--- START Document ---

Last week at the New York Comic Con, DC Comics and writer
Geoff Johns previewed the first issue of their upcoming series Doomsday Clock, a crossover between the
superheroes of the DC universe and the characters from Watchmen, the graphic novel by Alan Moore and Dave Gibbons.
There’s little to say about the ethics of DC’s decision to
publish a Watchmen sequel—against the
wishes of its writer, and against the company’s own policy of allowing the
comic to stand on its own for twenty-five years—that wasn’t already said about
its decision to publish Watchmen
prequels under the same conditions. (For my part, David Brothers summed up the
case against these comics as well as anybody, and with the perfect analogy to
boot.) The people who are appalled by DC’s reduction of its most acclaimed work
of art into just another content farm have already made that position perfectly
clear, and the people who don’t give a damn have already demonstrated that by
their actions. I doubt anybody’s changed their minds.

--- END Document ---
--- START Listed records ---

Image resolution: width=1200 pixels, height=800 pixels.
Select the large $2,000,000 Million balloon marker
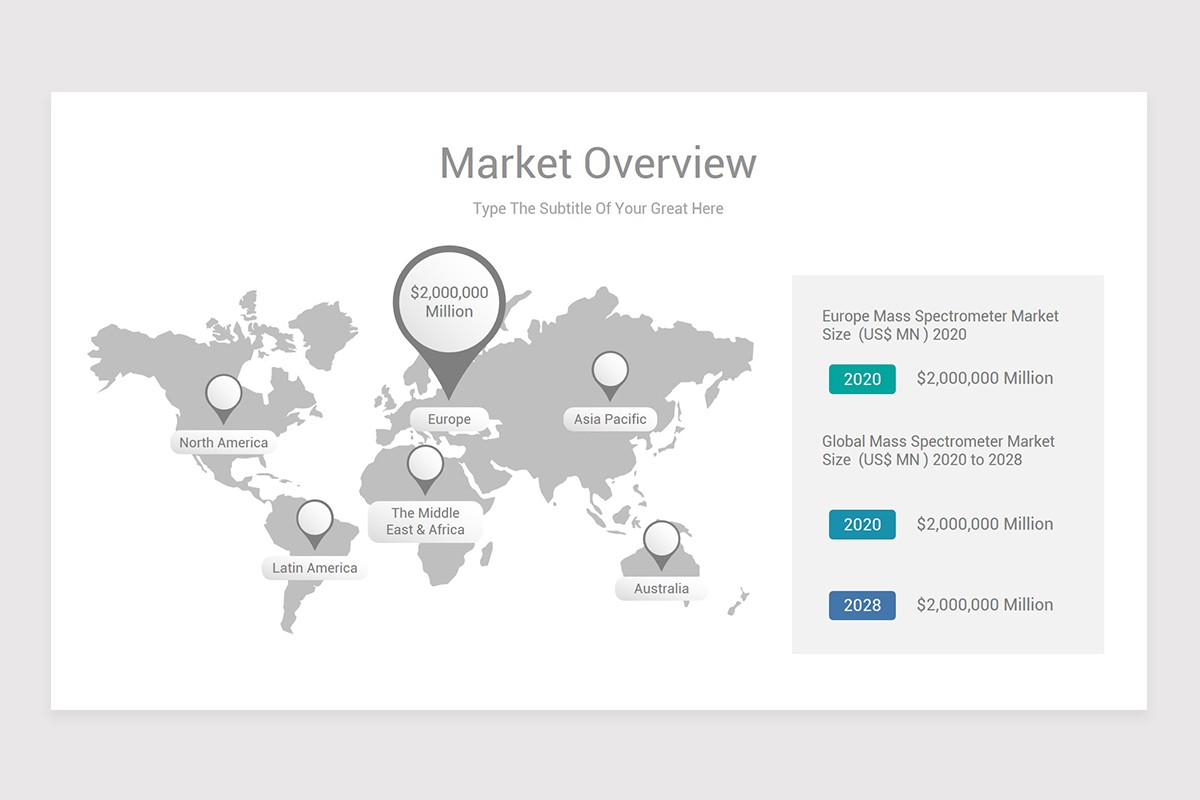pyautogui.click(x=447, y=301)
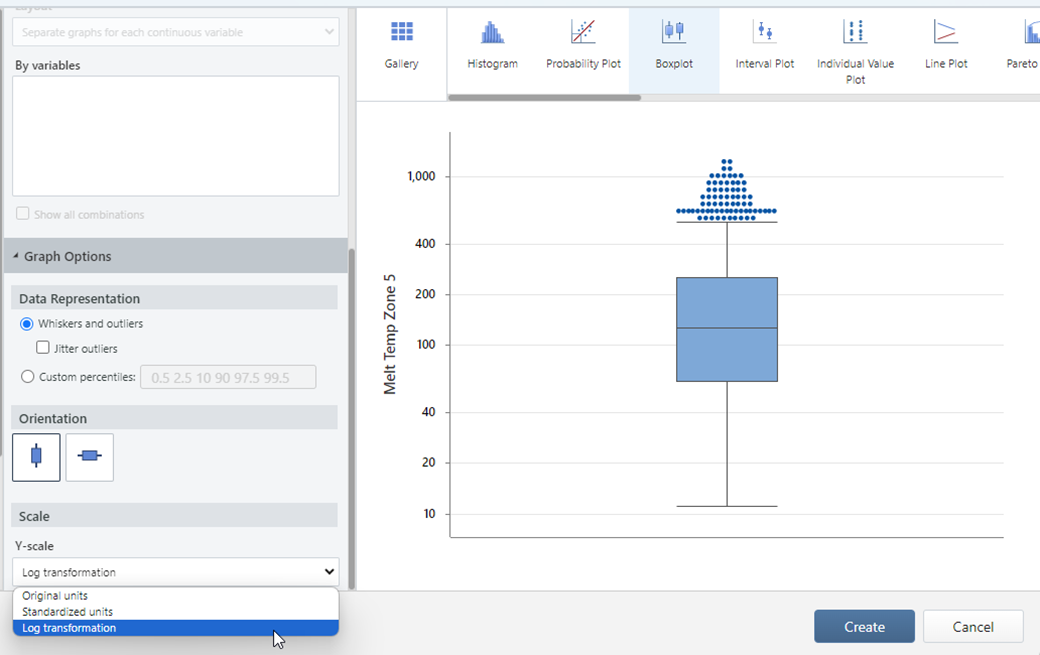Choose horizontal boxplot orientation
This screenshot has height=655, width=1040.
89,457
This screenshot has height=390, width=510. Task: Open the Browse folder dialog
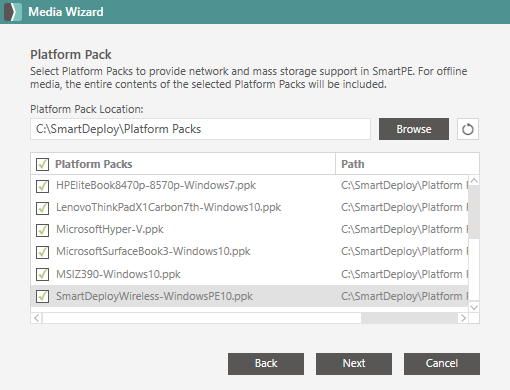(x=414, y=129)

--- END Listed records ---

= What you should do =
Extend the commentary on DC's Watchmen sequel from its last sentence, "I doubt anybody's changed their minds."

= Output for this task =
I am, as you have probably guessed, firmly in the former
camp. And yet as I read the previews for the first six pages of Doomsday
Clock I was seized by an illicit thrill. They read like they were written
for your inner sixteen-year-old (or whatever age you were when you first read Watchmen) who always wanted to know what
happened next: Did Seymour pick up that journal? Did the New Frontiersman print it? Did anybody believe them? Did it all
work out in the end? I mean, nothing ever ends, right? In many ways, that
project would be more worthwhile than Before
Watchmen, a series of answers to questions nobody ever needed to ask. Watchmen had already charted its past
with perfect mechanistic precision; it was the future that was wide open.
The problem is, answering the questions everybody asked is
equally superfluous in its own way. It works another kind of destruction,
stripping the ending of its ambiguity and filling in blanks that had been left
for each reader to fill as they saw fit. Not a transparent scam in the manner
of Before Watchmen, the sequel still misses
the point of the comic it claims to honor.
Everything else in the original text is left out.